No matter how much you plan, life can be unpredictable. Your previously secure home life and relationships can transform into a rocky road full of unpredictable twists and turns. When you think you’ve got everything back under control, life throws another curveball.

We live in challenging times, which are always easier to navigate with a trusted partner or spouse we can lean on for love and support. But what if anxiety and uncertainty raise their ugly heads in your relationship? Firstly, know that you are not alone in asking yourself if your connection with your partner is secure.

Secure Versus Insecure Relationships

One of the best ways to understand whether you are in a secure relationship is to consider the meaning of the terms secure and insecure. For example, you may feel secure in your job for a time, but things can change. Downsizing, shifts in management, and turbulent economies can all make you feel vulnerable in your career.
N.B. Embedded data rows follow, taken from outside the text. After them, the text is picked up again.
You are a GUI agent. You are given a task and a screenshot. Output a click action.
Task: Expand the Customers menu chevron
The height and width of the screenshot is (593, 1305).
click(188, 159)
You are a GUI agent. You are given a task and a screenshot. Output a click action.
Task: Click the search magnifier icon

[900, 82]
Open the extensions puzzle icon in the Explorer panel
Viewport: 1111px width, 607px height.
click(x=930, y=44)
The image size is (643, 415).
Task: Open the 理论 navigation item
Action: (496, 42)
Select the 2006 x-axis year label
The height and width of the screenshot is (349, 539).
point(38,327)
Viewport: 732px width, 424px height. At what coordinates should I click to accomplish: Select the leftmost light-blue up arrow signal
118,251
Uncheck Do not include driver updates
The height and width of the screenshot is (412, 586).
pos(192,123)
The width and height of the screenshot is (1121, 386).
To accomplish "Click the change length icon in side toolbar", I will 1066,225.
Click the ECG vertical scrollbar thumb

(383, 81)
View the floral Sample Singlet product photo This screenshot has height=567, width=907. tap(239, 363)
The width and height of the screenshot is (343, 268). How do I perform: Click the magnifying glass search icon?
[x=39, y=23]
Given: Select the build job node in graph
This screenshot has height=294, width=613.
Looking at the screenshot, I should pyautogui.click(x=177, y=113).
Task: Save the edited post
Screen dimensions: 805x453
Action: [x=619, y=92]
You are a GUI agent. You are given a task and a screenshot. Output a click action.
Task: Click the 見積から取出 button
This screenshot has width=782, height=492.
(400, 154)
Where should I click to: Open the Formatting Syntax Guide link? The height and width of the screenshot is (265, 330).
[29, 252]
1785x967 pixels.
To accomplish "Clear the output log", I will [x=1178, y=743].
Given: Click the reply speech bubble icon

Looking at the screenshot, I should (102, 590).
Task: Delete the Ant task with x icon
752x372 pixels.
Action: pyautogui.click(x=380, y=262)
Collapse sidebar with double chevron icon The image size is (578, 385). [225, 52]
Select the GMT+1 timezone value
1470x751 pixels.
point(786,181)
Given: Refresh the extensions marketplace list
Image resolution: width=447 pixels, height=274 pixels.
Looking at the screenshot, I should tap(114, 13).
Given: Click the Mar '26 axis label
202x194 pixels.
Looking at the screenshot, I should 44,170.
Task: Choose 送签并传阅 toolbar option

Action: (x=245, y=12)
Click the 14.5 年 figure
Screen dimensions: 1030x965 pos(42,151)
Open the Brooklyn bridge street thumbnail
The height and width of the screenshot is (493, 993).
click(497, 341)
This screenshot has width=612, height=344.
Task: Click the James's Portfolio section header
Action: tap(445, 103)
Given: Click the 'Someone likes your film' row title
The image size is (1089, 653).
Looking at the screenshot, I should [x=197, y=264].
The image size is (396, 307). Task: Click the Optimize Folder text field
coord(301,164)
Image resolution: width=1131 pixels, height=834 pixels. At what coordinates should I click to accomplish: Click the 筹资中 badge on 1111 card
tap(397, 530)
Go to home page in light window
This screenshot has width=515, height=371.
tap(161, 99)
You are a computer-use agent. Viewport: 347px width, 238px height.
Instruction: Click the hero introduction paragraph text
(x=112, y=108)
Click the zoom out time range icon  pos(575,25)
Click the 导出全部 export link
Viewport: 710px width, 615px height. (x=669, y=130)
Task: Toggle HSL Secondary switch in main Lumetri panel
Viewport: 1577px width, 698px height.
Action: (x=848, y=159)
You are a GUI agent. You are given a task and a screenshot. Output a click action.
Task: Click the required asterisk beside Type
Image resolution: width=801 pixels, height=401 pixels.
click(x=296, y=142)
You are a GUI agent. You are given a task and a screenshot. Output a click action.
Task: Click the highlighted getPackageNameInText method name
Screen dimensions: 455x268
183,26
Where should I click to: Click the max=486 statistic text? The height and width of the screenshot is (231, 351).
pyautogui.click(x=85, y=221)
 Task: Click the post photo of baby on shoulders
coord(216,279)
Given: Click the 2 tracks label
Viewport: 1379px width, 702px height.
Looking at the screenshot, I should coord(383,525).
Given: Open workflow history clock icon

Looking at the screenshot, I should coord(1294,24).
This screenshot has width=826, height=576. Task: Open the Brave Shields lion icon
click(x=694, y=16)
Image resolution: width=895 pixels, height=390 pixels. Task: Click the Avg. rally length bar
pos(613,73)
A relationship where you talk regularly, have an active sex life, and have few arguments are considered stable. Relationships degrading from stable to unstable will experience communication breakdowns, escalating conflicts for trivial reasons, and declining levels of intimacy. Further to this, you may be in an unstable relationship if you:

  • Constantly feel anxious
  • Avoid your partner
  • Are regularly preoccupied
  • Dismissive
  • Fearful

As you become more aware of your relationship’s instability, you may feel like something is off but can’t quite put your finger on it. Don’t delay trying to turn things around because these feelings are often the warning signs telling us it’s time to get guidance from a qualified therapist.

How to Know the State of Your Relationship

To prepare for your therapist’s appointment, consider the following points. These will give you a good idea about the stability of your relationship that you can discuss further with your counselor.

You Embrace Change and Growth

Change is inevitable, but it’s unpredictable. Do you and your partner deal with change together, or push each other away and argue when times get tough? Are you even motivated to tackle these challenges with your partner?

Maintaining harmony in the relationship will mean having some shared goals, practicing compassion and understanding, and seeing the humorous side. Old resentments can be like a festering tumor eating away at the relationship. Cut them out of your life and choose a healthier, more forgiving outlook.

Interdependence

Do you share a balanced partnership? Dependence on each other is crucial, but it shouldn’t be the only source of reliance. Evaluate your level of commitment by observing how you cooperate and provide mutual assistance.

Can you manage this without compromising the fundamental aspects of your life, necessities, and health? If this seems uncertain, there’s a risk you are sliding into codependency, which signifies an unstable relationship.

Your Feeling of Commitment

Regardless of how long you have been together, it’s natural to sometimes question whether your significant other is content and dedicated. Yes, these doubts can cause discomfort. However, addressing them through open and honest dialogue is healthy. Do you both still share a long-term commitment to the relationship?

Is There Trust in the Relationship?

Insecurity is a breeding ground for mistrust. It’s essential to step back and give yourself room to analyze your emotions towards your partner, particularly concerning trust. When you consider the following, be honest with your answers:

  • Am I secure enough to be open and vulnerable with my partner?
  • Does this relationship provide me with stability and solace?
  • Can I freely express my true self around my partner?

Communication Style

Transparency and respect conveyed through face-to-face communication are the cornerstones of a secure relationship. Practicing honest communication will help you:

  • Develop truth and honesty
  • Be apologetic and forgiving
  • Identify areas of possible conflict

Engage a Therapist

We’re all expected to put on a brave face and show courage during adversity in our relationships, but that doesn’t mean it’s healthy. It’s okay to show your vulnerability.

While your relationship might feel like it’s on shaky ground, a little support is all it may need to grow strong again. Being too close to the challenges can make it difficult to see the forest for the trees. Stepping back can change your perspective and reveal opportunities. Counseling, either individually or as a pair, is an excellent way to improve your grasp of the situation.

Together, we can assess your relationships’ subtle and not-so-subtle interactions, highlight potential weak spots, and intervene before they become insurmountable obstacles. A life’s journey is never predictable, but we can all find comfort and security in stable, loving relationships, and most are worth saving.